• **GOAL OF THE EXERCISE**
Show each line from the listing that includes the word "agent".

• **DATA SHOWN**

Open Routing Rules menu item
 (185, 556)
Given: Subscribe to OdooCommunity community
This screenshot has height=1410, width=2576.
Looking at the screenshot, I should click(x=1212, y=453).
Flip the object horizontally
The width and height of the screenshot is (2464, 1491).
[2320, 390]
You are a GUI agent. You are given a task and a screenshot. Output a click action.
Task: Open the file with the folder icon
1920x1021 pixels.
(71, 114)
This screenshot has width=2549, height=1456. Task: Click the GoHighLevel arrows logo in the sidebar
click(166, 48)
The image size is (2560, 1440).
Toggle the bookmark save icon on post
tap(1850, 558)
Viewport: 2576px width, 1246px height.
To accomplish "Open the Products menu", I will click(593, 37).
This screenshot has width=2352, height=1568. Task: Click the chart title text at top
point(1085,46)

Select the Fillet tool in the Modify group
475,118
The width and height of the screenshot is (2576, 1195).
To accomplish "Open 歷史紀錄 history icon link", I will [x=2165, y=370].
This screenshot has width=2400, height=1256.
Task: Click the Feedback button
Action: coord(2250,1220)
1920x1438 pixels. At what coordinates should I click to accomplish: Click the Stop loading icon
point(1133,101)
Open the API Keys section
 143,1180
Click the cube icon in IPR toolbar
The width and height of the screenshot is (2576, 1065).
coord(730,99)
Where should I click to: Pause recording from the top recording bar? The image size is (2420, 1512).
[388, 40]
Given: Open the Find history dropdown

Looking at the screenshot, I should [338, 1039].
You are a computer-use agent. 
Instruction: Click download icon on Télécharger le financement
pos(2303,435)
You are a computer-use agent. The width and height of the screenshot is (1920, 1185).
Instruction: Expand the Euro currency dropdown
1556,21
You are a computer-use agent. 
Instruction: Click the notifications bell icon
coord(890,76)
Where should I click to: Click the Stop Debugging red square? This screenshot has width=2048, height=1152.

• **RESULT OF THIS EXERCISE**
You are a GUI agent. You are given a task and a screenshot. Output a click action.
You are a computer-use agent. 
You are a computer-use agent. The width and height of the screenshot is (1920, 1185).
You are a computer-use agent. 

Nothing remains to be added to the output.